Housing expenses are often voted as the most excruciating factor that Seoul citizens have to endure. It is also one of the factors that make young people think twice about getting married. After getting married, many newlywed couples struggle with meeting the monthly rent and interest rates for housing loans. This is the main social problem that led to the so-called “N-po Generation (a generation giving up a number of essential human activities).” While the average monthly salary has risen by 11% over the last seven years, the average housing cost has risen by 44% in the same period of time. The “escape Seoul phenomenon,” which is driving people out of the city due to housing and childrearing arrangements, is intensifying as well. Among the net population outflow from Seoul (households moving into the city < households moving out of the city), the majority were “people in their 30s with children.”
Determined to tackle the housing problem, which essentially concerns the “starting point for young newlywed couples,” the city of Seoul has rolled up its sleeves, and launched housing programs that will support 25,000 couples each year. This means one in two couples getting married in Seoul each year will be able to receive benefits from the city in the form of “financial aid” or a “place in a public rental house.” Any couple who does not own a house and earns a combined income of less than KRW 100 million will be eligible for participation in the programs. The financial aid will be also available to common law marriage’.

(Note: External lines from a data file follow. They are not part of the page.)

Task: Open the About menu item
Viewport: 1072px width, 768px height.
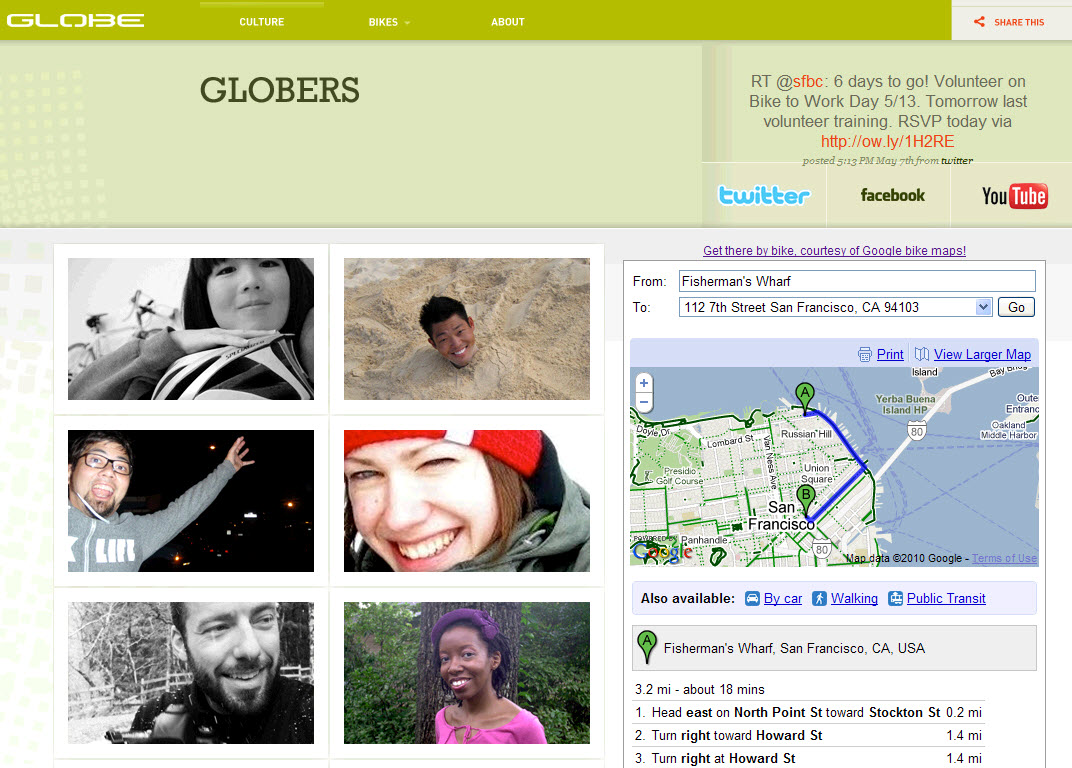Action: click(x=508, y=22)
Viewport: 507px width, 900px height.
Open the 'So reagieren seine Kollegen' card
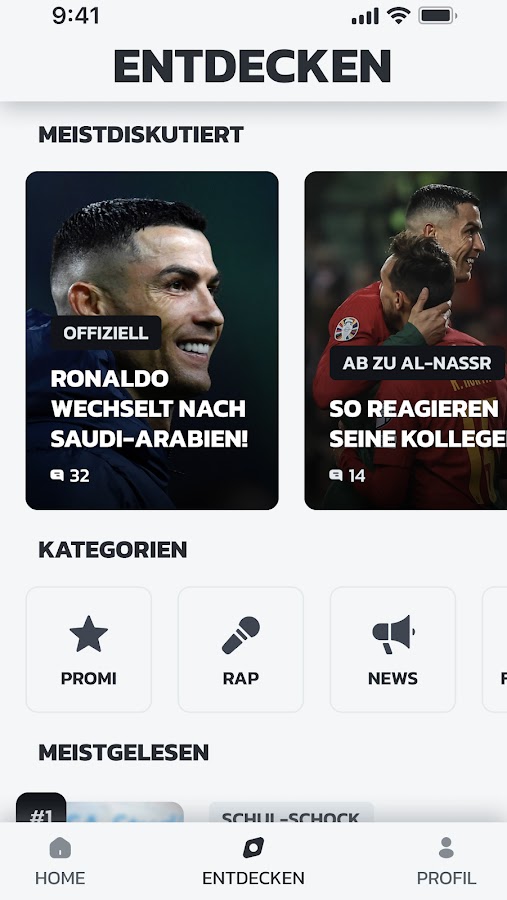click(406, 340)
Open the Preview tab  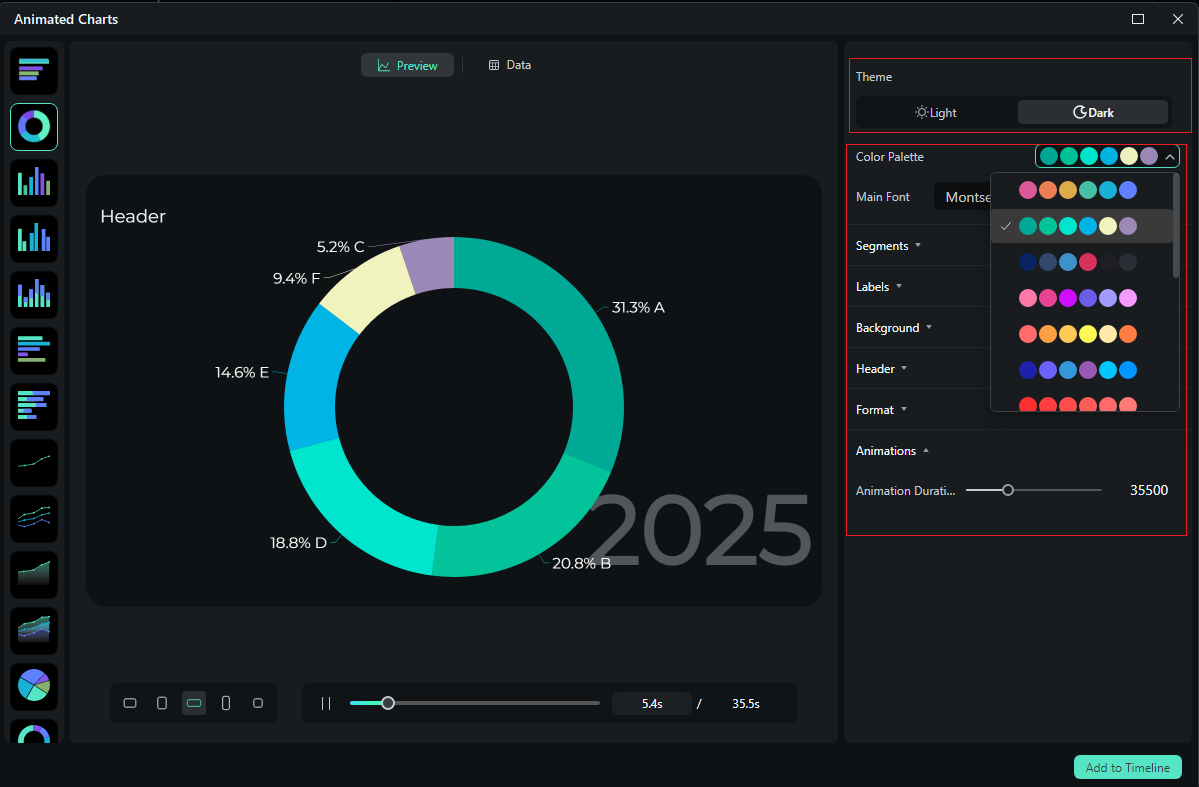[407, 64]
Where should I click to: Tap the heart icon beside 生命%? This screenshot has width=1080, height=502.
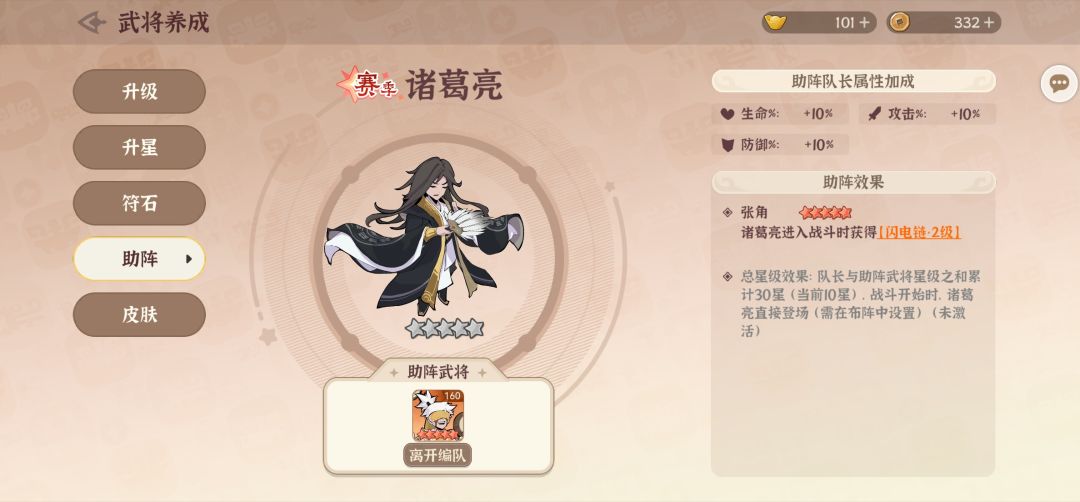(x=727, y=114)
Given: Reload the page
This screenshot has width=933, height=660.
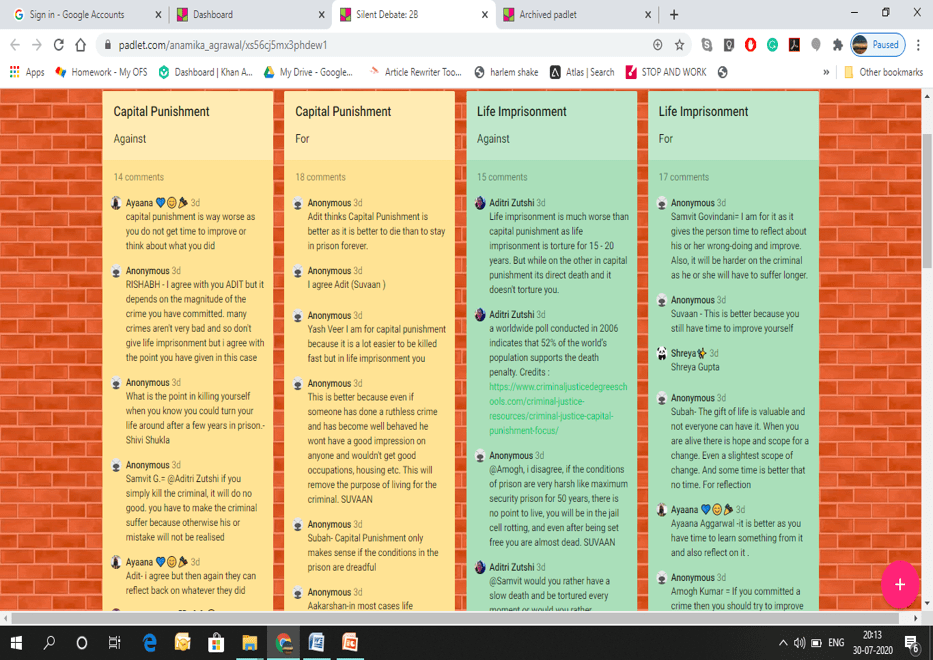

The key change involves expanded eligibility for the financial support. The housing loan program, which provides up to KRW 200 million for rental or leasing deposits at low interest rates, will be made available to couples whose combined income is less than KRW 100 million, from the current eligibility of KRW 80 million. A couple who earns less than approximately KRW 8 million a month together (KRW 4 million per person) will be eligible for the housing loan program, which includes the majority of workers. The number of recipients will be also increased from 5,000 units to 10,500 units, and the maximum support period will be extended from 8 years to 10 years as well.
The “housing supply” program, which provides access to purchased public rental houses and houses near subway stations for the youth, will also be increased by 2,445 to 14,500 units a year (12,000 units →14,500 units). In particular, with the aim of providing prime residence for young newlywed couples, Seoul plans to target houses near major subway stations and places with easy access to public transportation for the program.
In addition, in order to prevent cases in which the youth miss opportunities to receive support due to a lack of access to the various housing policies and programs, Seoul will also open an online portal, “Seoul Housing Portal,” at the end of November. The online portal will offer a one-stop service, including a self-check service through which married couples will be able to identify the best housing support program that suits their situation, online consultation services, and application. In addition, starting from next year, newlywed housing support coordinators will be positioned in each housing welfare center in the 25 self-governing districts.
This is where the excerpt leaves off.